The third type of map is a physical map. All physical maps are based on the direct analysis of DNA. Physical distances between and within loci are measured in basepairs (bp), kilobasepairs (kb) or megabasepairs (mb). Physical maps are arbitrarily divided into short range and long range. Short range mapping is commonly pursued over distances ranging up to 30 kb. In very approximate terms, this is the average size of a gene and it is also the average size of cloned inserts obtained from cosmid-based genomic libraries. Cloned regions of this size can be easily mapped to high resolution with restriction enzymes and, with advances in sequencing technology, it is becoming more common to sequence interesting regions of this length in their entirety.
Direct long-range physical mapping can be accomplished over megabase-sized regions with the use of rare-cutting restriction enzymes together with various methods of gel electrophoresis referred to generically as pulsed field gel electrophoresis or PFGE, which allow the separation and sizing of DNA fragments of 6 mb or more in length (Schwartz and Cantor, 1984; den Dunnen and van Ommen, 1991). PFGE mapping studies can be performed directly on genomic DNA followed by Southern blot analysis with probes for particular loci (see Section 10.3.2). It becomes possible to demonstrate physical linkage whenever probes for two loci detect the same set of large restriction fragments upon sequential hybridizations to the same blot.

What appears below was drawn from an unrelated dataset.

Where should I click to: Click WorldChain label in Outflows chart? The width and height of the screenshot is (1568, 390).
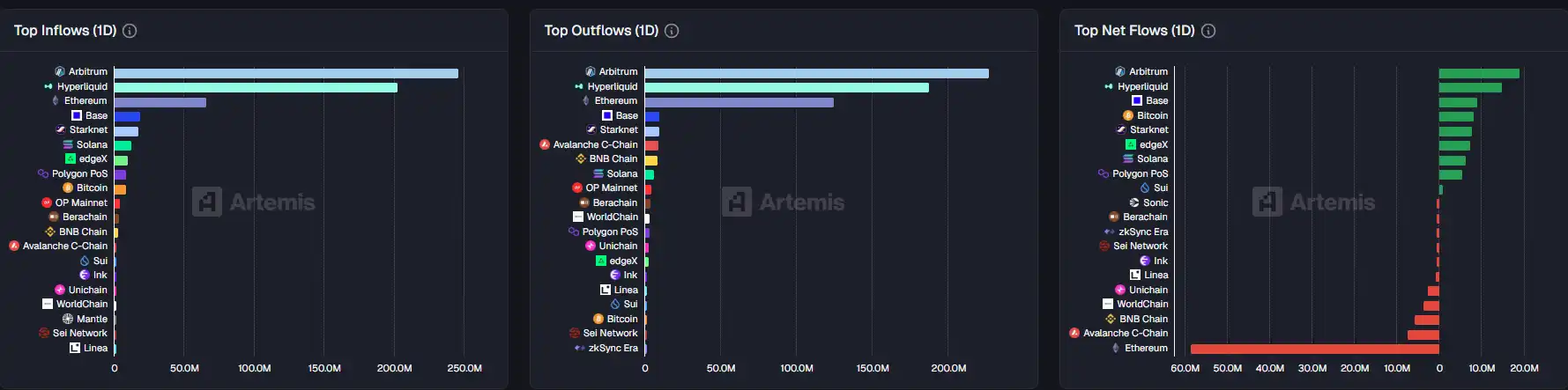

Long-range mapping can also be performed with clones obtained from large insert genomic libraries such as those based on the yeast artificial chromosome (YAC) cloning vectors, since regions within these clones can be readily isolated for further analysis (see Section 10.3.3). In the future, long-range physical maps consisting of overlapping clones will cover each chromosome in the mouse genome. Short-range restriction maps of high resolution will be merged together along each chromosomal length, and ultimately, perhaps, the highest level of mapping resolution will be achieved with whole chromosome DNA sequences.
In theory, linkage, chromosomal, and physical maps should all provide the same information on chromosomal assignment and the order of loci. However, the relative distances that are measured within each map can be quite different. Only the physical map can provide an accurate description of the actual length of DNA that separates loci from each other. This is not to say that the other two types of maps are inaccurate. Rather, each represents a version of the physical map that has been modulated according to a different parameter. Cytogenetic distances are modulated by the relative packing of the DNA molecule into different chromosomal regions. Linkage distances are modulated by the variable propensity of different DNA regions to take part in recombination events (see Section 7.2.3).
In practice, genetic maps of the mouse are often an amalgamation of chromosomal, linkage, and physical maps, but at the time of this writing, it is still the case that classical recombination studies provide the great bulk of data incorporated into such integrated maps. Thus, the primary metric used to chart interlocus distances has been the centimorgan. However, it seems reasonable to predict that, within the next five years, the megabase will overtake the centimorgan as the unit for measurement along the chromosome.